Your objective:
Gather and copy each line of the data below that contains the word "width".

[Source data]
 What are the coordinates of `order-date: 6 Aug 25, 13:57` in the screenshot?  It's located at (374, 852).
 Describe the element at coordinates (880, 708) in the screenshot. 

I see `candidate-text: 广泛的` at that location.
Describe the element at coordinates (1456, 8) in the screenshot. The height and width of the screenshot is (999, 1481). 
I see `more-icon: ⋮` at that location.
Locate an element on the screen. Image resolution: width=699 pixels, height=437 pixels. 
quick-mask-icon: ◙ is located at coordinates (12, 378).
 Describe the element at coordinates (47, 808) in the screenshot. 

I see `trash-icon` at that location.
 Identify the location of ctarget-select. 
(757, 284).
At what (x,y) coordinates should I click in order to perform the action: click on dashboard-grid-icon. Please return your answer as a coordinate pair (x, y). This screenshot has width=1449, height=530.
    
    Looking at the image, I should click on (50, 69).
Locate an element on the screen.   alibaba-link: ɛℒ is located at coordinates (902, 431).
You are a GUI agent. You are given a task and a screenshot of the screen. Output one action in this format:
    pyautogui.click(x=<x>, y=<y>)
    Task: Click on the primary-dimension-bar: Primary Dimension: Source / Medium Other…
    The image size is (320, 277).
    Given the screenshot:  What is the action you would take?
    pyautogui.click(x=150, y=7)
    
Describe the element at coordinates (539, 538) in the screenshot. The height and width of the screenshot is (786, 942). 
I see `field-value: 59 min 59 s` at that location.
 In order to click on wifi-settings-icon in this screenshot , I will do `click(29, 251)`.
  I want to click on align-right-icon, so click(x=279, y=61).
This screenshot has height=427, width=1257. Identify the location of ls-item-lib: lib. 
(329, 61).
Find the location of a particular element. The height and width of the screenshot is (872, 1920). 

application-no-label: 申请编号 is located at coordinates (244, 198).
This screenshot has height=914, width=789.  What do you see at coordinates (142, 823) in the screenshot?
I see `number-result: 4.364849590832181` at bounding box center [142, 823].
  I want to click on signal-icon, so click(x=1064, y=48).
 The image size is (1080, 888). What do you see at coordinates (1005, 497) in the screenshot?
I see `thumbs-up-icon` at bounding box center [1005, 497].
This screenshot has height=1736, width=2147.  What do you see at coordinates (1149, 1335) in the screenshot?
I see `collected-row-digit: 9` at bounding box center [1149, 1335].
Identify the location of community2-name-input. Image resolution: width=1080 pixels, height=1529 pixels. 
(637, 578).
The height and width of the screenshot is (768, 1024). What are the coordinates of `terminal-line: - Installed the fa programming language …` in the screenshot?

Written answer:
Describe the element at coordinates (1456, 8) in the screenshot. The height and width of the screenshot is (999, 1481). 
Locate an element on the screen. Image resolution: width=699 pixels, height=437 pixels. 
At what (x,y) coordinates should I click in order to perform the action: click on dashboard-grid-icon. Please return your answer as a coordinate pair (x, y). This screenshot has width=1449, height=530.
Describe the element at coordinates (539, 538) in the screenshot. The height and width of the screenshot is (786, 942). 
This screenshot has height=427, width=1257. Identify the location of ls-item-lib: lib. 
Find the location of a particular element. The height and width of the screenshot is (872, 1920). 
This screenshot has height=914, width=789.  What do you see at coordinates (142, 823) in the screenshot?
This screenshot has height=1736, width=2147.  What do you see at coordinates (1149, 1335) in the screenshot?
Identify the location of community2-name-input. Image resolution: width=1080 pixels, height=1529 pixels. 
The height and width of the screenshot is (768, 1024). What are the coordinates of `terminal-line: - Installed the fa programming language …` in the screenshot?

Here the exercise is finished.